Work required: Copy the rows starting with the line containing "Go to the Financials tab" and going on through the line containing "Open the commit", changing "Pets" to "Notifications" and leaving everything else the same.
# START OF Extracted information
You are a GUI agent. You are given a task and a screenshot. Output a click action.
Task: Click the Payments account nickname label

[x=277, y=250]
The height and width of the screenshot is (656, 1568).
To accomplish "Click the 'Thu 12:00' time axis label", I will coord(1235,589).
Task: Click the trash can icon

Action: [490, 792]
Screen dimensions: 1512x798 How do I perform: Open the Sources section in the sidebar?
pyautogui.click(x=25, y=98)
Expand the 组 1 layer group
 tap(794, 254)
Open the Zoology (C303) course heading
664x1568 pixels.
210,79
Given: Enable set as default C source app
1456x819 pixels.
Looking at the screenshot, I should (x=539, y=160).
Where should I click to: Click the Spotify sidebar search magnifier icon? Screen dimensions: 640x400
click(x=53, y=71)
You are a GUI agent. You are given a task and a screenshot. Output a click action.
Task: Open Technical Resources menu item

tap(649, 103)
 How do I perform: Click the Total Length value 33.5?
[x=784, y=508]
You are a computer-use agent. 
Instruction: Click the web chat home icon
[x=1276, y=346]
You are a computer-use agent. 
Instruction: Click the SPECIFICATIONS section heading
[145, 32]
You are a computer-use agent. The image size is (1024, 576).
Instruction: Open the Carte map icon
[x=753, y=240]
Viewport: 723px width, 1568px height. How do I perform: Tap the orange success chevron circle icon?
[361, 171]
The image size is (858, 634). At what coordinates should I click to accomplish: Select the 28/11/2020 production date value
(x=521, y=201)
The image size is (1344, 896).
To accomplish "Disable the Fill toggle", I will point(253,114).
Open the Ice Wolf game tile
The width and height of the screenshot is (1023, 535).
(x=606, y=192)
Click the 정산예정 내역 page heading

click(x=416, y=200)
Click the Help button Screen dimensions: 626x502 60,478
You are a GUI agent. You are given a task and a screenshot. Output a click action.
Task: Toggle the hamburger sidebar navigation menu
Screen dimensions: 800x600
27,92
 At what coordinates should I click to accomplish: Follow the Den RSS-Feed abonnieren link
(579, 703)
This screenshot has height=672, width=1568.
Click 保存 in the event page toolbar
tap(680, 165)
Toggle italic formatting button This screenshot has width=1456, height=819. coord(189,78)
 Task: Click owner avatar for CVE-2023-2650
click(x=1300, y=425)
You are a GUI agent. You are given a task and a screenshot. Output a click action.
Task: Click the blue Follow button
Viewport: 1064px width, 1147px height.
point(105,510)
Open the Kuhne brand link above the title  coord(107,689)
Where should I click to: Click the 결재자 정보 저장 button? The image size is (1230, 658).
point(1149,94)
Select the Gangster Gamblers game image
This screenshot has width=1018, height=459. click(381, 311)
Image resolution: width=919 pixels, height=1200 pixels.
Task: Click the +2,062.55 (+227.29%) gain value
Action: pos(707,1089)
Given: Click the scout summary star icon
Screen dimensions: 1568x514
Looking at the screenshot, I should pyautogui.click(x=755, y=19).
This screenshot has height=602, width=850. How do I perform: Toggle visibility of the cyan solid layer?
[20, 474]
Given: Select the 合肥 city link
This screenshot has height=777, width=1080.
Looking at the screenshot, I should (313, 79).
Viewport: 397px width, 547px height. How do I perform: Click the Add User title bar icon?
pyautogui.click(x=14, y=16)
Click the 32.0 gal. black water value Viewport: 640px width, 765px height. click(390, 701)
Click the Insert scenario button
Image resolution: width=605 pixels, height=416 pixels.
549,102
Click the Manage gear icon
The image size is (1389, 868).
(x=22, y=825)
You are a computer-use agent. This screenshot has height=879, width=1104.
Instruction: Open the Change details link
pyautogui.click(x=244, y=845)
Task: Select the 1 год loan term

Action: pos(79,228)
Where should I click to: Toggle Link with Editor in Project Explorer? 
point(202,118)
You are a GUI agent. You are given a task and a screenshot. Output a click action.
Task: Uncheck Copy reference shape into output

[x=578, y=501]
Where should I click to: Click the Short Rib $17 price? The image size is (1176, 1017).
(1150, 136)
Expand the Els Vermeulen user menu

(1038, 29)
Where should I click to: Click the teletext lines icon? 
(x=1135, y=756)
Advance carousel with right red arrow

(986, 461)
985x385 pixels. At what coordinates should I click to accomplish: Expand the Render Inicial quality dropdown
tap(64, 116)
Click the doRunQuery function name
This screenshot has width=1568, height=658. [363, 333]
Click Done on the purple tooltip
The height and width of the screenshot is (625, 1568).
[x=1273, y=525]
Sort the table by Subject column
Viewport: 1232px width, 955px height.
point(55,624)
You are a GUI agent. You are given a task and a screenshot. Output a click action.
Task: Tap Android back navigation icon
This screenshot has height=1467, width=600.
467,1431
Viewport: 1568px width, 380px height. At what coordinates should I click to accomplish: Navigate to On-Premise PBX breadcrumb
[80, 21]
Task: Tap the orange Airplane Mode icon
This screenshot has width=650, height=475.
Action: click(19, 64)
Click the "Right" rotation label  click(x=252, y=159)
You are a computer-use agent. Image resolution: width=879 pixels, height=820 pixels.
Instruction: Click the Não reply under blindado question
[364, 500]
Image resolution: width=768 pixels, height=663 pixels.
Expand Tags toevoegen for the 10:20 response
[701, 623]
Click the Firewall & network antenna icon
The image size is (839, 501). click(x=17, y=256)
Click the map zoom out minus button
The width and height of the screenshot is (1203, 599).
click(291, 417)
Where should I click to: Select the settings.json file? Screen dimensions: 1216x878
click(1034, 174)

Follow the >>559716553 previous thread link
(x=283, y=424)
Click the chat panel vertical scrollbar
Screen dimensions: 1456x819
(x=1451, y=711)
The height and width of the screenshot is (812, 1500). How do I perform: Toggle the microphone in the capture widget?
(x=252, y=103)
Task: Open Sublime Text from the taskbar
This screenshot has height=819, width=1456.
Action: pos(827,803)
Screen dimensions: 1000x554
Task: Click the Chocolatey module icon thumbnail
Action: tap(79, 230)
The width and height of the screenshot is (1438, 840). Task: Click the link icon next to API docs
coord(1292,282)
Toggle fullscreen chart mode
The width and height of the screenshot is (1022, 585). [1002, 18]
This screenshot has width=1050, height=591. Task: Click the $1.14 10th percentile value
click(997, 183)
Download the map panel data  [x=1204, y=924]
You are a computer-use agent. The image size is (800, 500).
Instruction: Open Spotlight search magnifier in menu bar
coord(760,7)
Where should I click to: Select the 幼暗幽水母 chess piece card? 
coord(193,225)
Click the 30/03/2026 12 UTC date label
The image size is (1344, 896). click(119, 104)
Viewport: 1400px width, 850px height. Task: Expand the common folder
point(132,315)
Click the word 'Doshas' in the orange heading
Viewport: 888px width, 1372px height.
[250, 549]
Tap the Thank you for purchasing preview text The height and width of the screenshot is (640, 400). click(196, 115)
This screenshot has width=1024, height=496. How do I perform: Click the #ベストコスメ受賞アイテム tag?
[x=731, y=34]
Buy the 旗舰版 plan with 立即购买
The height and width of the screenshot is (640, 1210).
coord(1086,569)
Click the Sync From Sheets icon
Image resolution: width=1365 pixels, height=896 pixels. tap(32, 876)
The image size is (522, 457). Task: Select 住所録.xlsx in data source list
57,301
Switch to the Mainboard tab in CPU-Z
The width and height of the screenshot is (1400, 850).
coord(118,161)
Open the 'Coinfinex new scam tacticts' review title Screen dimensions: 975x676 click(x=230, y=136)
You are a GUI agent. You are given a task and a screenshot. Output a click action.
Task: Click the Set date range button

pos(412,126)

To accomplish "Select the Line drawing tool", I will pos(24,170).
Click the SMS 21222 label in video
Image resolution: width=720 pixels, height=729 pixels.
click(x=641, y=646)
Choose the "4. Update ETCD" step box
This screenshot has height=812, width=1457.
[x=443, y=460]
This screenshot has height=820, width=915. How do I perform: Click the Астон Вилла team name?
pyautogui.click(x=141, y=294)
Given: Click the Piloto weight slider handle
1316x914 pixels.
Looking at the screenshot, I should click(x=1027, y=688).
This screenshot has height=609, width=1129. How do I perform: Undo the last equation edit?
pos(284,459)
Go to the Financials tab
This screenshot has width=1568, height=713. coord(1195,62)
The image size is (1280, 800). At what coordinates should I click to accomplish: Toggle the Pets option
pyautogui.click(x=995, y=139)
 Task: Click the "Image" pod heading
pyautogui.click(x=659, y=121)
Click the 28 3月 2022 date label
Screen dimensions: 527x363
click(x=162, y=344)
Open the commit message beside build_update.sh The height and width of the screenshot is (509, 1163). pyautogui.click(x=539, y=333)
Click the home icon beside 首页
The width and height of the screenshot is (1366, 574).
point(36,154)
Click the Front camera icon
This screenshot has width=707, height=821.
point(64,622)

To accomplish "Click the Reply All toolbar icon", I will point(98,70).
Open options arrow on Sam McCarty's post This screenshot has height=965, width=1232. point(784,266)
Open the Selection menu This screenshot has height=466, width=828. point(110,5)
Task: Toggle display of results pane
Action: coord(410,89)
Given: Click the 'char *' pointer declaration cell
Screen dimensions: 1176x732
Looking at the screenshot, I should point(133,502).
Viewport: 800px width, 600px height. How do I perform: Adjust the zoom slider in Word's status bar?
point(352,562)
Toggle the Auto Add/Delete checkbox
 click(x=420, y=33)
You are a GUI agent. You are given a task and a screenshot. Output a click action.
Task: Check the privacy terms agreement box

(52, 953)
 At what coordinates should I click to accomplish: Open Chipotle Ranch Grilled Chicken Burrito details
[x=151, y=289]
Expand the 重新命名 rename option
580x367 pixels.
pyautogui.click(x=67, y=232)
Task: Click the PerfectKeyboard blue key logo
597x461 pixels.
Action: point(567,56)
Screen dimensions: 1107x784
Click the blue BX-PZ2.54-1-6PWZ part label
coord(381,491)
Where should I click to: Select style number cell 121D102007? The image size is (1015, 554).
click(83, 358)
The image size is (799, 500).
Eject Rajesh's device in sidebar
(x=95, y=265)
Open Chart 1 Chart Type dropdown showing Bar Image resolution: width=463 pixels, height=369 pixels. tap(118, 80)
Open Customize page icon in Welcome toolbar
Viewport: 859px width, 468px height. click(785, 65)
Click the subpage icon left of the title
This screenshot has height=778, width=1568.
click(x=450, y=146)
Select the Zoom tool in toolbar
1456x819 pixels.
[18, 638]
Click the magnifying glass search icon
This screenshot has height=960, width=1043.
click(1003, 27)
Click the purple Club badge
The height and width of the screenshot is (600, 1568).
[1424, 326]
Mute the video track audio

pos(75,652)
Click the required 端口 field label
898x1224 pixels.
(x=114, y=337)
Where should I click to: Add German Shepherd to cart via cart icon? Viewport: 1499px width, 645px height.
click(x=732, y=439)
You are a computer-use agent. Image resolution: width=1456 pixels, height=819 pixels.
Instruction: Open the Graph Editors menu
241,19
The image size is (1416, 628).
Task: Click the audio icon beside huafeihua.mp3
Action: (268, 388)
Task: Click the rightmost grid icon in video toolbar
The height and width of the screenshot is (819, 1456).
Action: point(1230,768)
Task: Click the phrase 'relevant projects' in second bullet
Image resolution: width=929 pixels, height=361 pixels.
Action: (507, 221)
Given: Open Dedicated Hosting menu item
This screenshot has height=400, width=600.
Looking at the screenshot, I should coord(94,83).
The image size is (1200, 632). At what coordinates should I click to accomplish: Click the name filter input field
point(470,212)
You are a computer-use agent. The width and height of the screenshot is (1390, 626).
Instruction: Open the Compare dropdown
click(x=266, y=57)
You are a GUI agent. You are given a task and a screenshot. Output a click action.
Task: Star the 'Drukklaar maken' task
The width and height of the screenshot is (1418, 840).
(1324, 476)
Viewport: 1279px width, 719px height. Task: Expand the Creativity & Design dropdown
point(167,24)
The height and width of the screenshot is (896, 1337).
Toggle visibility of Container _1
# END OF Extracted information
Answer to the exercise:
Go to the Financials tab
This screenshot has width=1568, height=713. coord(1195,62)
The image size is (1280, 800). At what coordinates should I click to accomplish: Toggle the Notifications option
pyautogui.click(x=995, y=139)
 Task: Click the "Image" pod heading
pyautogui.click(x=659, y=121)
Click the 28 3月 2022 date label
Screen dimensions: 527x363
click(x=162, y=344)
Open the commit message beside build_update.sh The height and width of the screenshot is (509, 1163). pyautogui.click(x=539, y=333)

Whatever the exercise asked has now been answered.